## Provided passage
+++

EP by Luv'
- Released: November 1989
- Recorded: 1989
- Genre: Pop, Dance
- Length: 29:27
- Label: Dureco/High Fashion records
- Producer: Nigel Wright, John Smits, Margret

Luv' chronology
| Goodbye Luv' (1981) | For You (1989) | Greatest Hits (1989) |

= For You (Luv' mini album) =

For You is a mini-album by the Dutch girl group Luv', released in November 1989 by Dureco/High Fashion Records. It was recorded by a line-up different from the original formation, with Marga Scheide as the only remaining founding member.

The release features the moderate hit single "Welcome to My Party", along with "I Don't Wanna Be Lonely", "Girl Like Me", and "Hit-Medley". For You represented the group's return to the music scene following their disbandment in 1981.

==Background and conception==
In late 1988 and early 1989, speculation arose in the Dutch and Flemish media regarding a potential reunion of the original Luv' members, who had achieved international popularity a decade earlier with hits such as "You're the Greatest Lover", "Trojan Horse", and "Casanova".

+++

Item-finding records:
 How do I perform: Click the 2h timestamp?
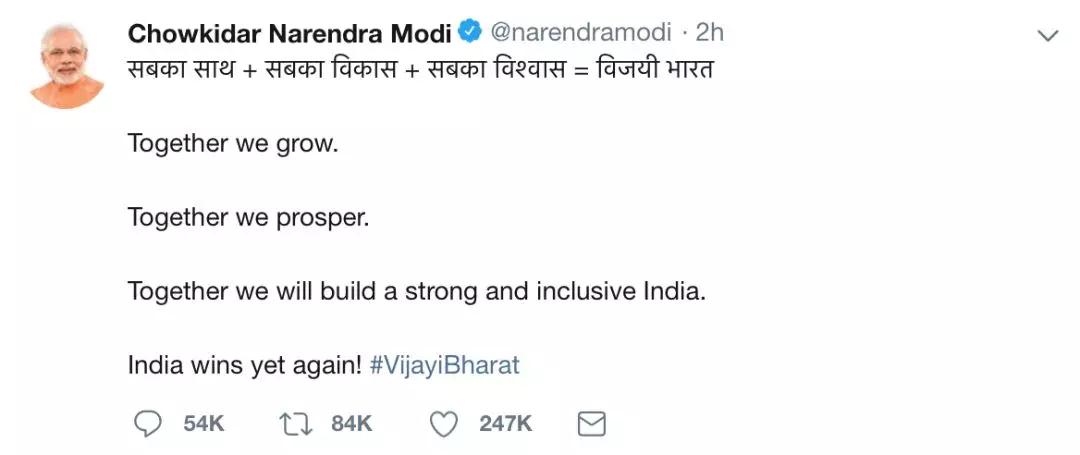pyautogui.click(x=709, y=33)
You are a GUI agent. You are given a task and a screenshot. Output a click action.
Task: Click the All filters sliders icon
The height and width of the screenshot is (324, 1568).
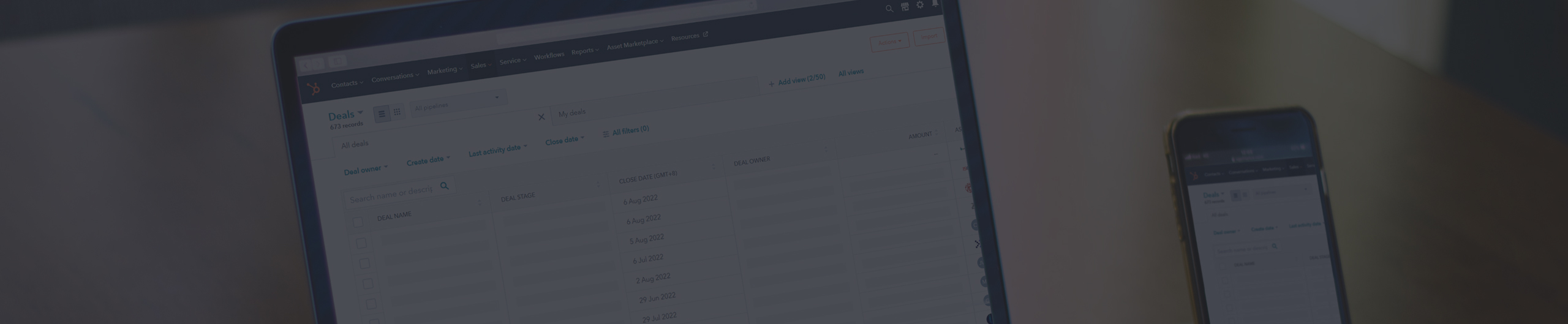coord(606,134)
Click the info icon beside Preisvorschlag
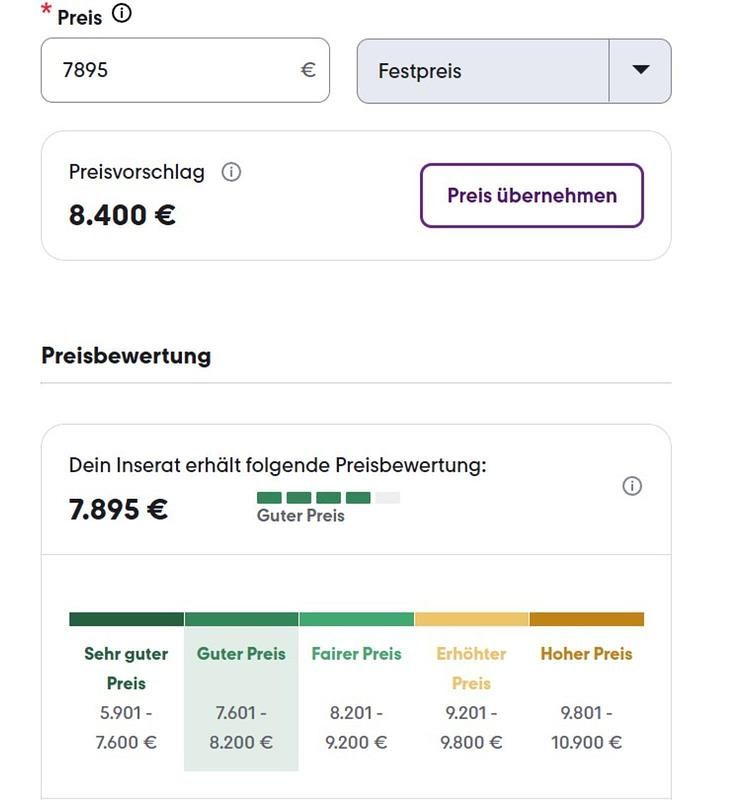This screenshot has height=800, width=754. click(231, 172)
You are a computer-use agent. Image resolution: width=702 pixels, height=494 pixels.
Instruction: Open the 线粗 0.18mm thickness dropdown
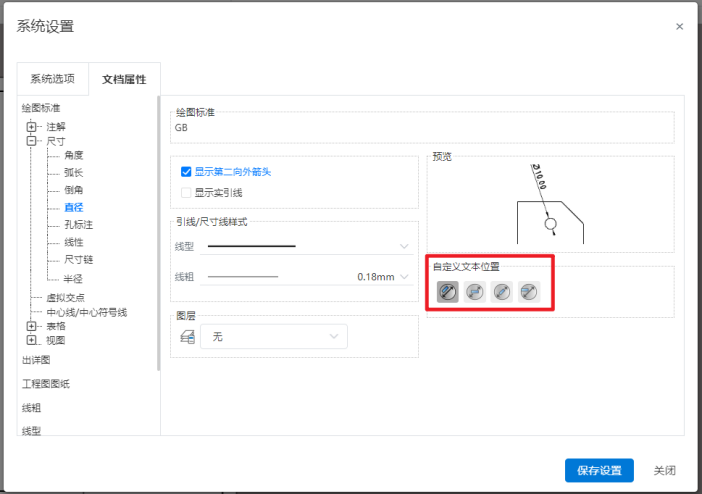305,276
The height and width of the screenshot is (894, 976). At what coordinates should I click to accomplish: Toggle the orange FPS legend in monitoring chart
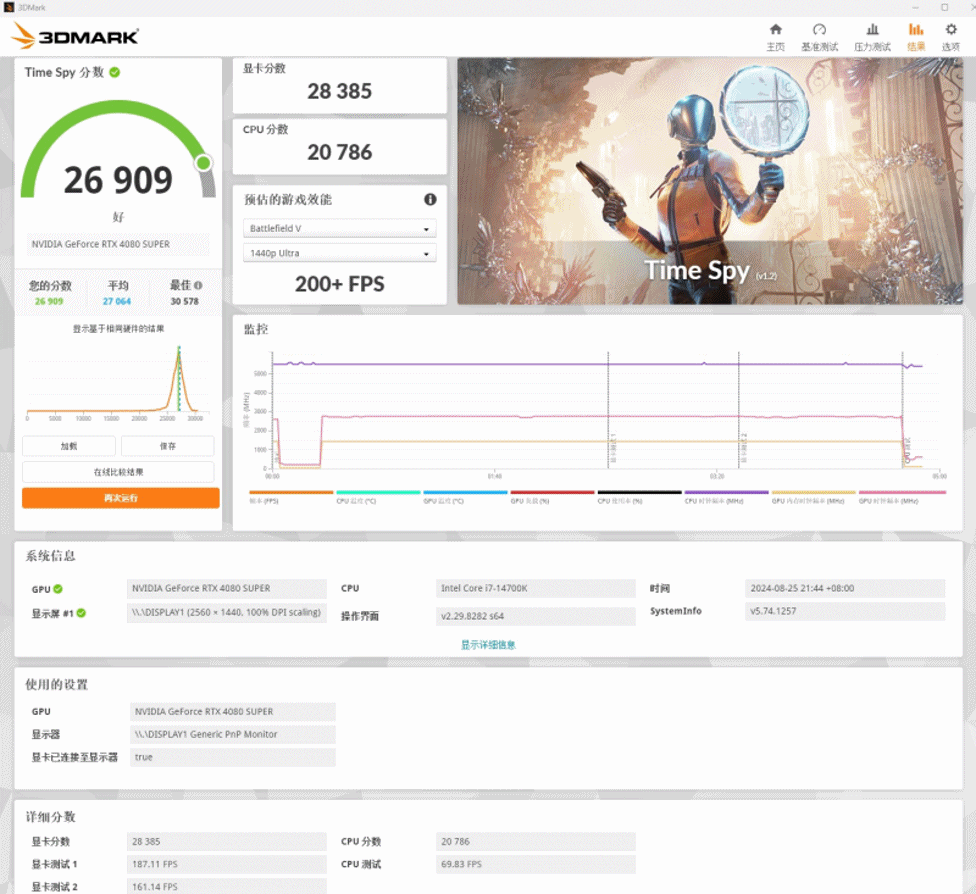coord(291,493)
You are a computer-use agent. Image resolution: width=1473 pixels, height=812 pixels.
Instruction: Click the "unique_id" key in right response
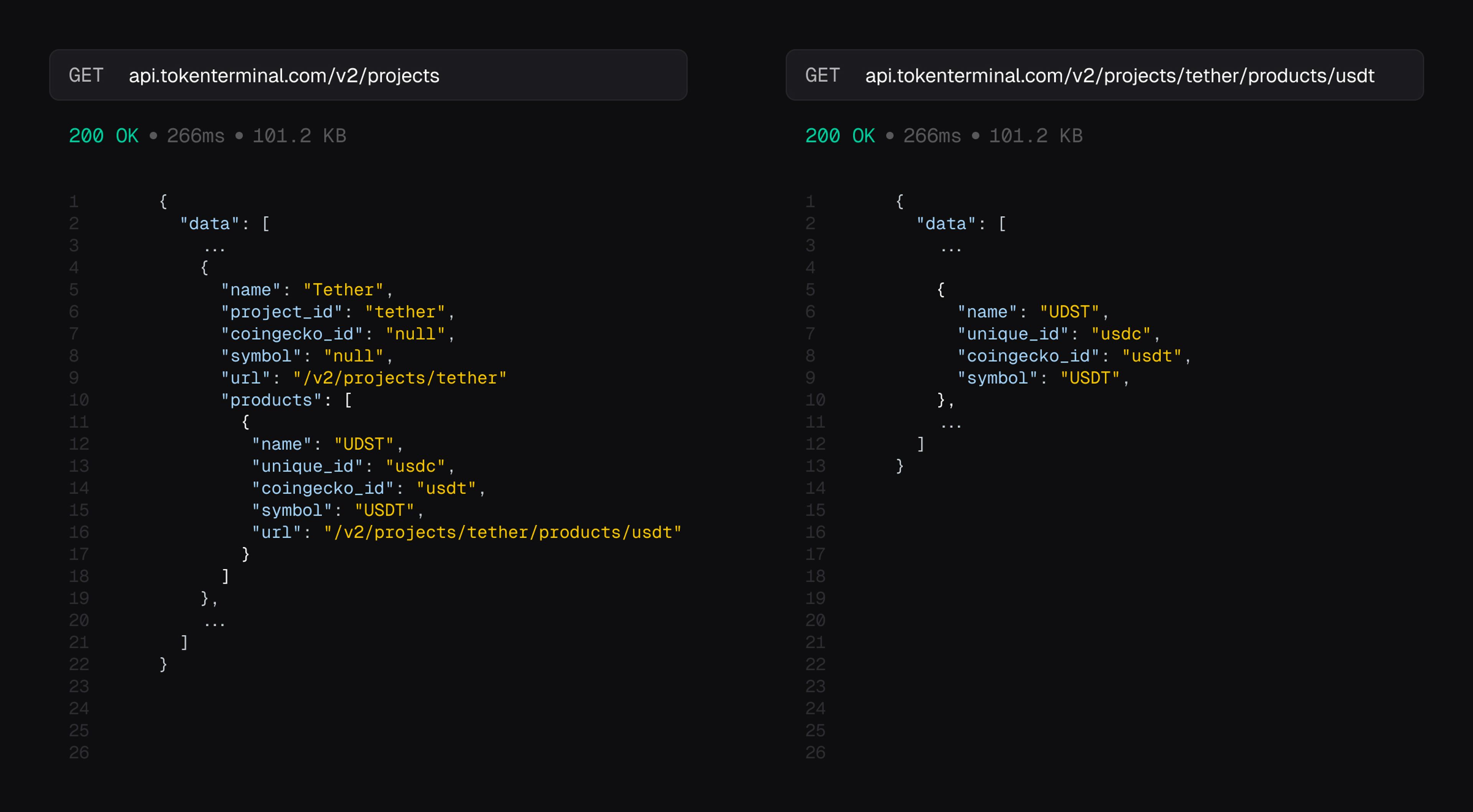pyautogui.click(x=1013, y=334)
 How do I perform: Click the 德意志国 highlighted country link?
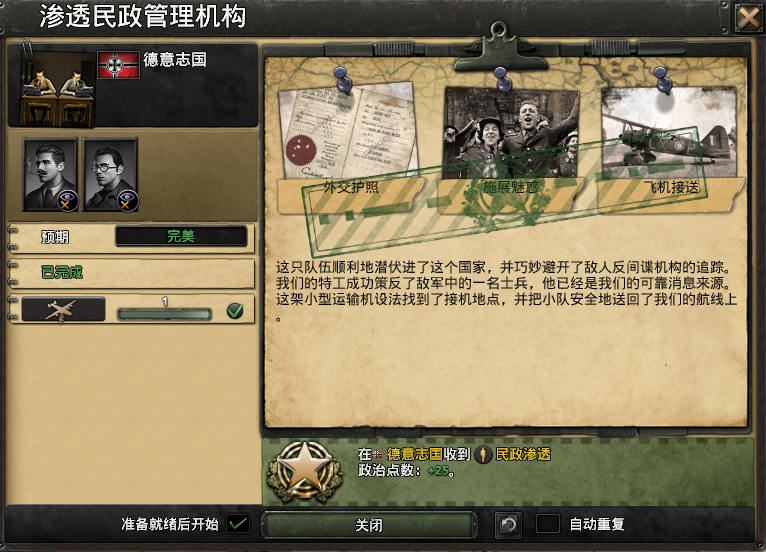(x=415, y=454)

+++

## What this exercise asks
A - In the article on the For You mini-album, rewrite the paragraph that begins "The release features the moderate hit single" as a short bulleted list that keeps its main facts.
B - Carry on the article about the For You mini-album, picking up after its last sentence.
The records play no part in what comes next.

## In response
A -
- Moderate hit single: "Welcome to My Party"
- Other tracks: "I Don't Wanna Be Lonely", "Girl Like Me", and "Hit-Medley"
- Marked the group's return to music after its 1981 disbandment

B -
The trio was briefly linked to a new recording project with British producers Stock Aitken Waterman, although the collaboration never materialized. José Hoebee declined participation due to family commitments, and soon afterward Patty Brard also opted out after signing a contract with the newly established Dutch commercial broadcaster RTL Véronique.

As a result, Marga Scheide remained the sole original member and, in the autumn of 1989, secured the rights to the group's name. She subsequently assembled a new line-up featuring vocalists Diana van Berlo and Michelle Gold. With the support of Scheide's partner Jacques Zwart (also known as E. Mergency), the group adopted a new musical direction. English record producer Nigel Wright, noted for his work with Shakatak, Imagination, and Mirage, was brought in to oversee the recordings.

The result was the EP For You, heavily influenced by the dance-pop sound of PWL, which at the time was enjoying commercial success in Western Europe with artists such as Kylie Minogue, Mel & Kim, Bananarama, and Rick Astley. Recording sessions were held at Dureco Studios in Weesp, with engineering completed in London.

The release of For You was first reported in the November 11, 1989 issue of the Pan-European trade magazine Music & Media. A follow-up article focusing on the mini-album appeared in the December 2, 1989 edition of Music & Media.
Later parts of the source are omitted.